Task statement »
Emit the line that holds "You are a computer-use" and all lines following it through the end of the data, verbatim, and nothing else.

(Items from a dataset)
•••
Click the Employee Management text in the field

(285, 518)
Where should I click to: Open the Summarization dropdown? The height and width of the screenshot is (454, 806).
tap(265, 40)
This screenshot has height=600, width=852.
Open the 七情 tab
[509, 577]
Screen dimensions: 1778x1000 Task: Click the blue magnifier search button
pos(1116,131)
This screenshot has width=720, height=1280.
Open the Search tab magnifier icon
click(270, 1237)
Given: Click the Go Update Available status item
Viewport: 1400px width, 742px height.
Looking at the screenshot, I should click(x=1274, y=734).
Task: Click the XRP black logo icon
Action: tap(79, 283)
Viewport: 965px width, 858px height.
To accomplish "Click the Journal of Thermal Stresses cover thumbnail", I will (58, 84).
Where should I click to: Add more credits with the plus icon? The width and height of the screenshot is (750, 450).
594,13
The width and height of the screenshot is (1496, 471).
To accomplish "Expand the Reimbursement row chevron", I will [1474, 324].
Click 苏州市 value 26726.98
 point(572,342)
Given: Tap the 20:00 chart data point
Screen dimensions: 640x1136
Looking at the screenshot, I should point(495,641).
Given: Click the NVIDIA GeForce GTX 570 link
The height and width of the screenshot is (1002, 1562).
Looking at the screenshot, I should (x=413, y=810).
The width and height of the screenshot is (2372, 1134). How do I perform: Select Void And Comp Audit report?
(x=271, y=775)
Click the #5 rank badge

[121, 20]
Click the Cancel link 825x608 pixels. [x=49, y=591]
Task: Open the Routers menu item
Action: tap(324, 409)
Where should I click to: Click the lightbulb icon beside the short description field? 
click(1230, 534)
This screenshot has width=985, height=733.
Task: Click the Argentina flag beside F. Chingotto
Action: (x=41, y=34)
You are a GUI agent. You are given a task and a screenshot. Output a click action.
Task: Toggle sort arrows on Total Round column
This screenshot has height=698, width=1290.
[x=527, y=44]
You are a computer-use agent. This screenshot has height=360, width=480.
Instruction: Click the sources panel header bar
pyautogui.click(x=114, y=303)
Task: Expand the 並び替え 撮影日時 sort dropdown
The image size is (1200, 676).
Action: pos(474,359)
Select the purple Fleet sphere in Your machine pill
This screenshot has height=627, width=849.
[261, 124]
•••
Answer area »
You are a computer-use agent. This screenshot has height=360, width=480.
Instruction: Click the sources panel header bar
pyautogui.click(x=114, y=303)
Task: Expand the 並び替え 撮影日時 sort dropdown
The image size is (1200, 676).
Action: pos(474,359)
Select the purple Fleet sphere in Your machine pill
This screenshot has height=627, width=849.
[261, 124]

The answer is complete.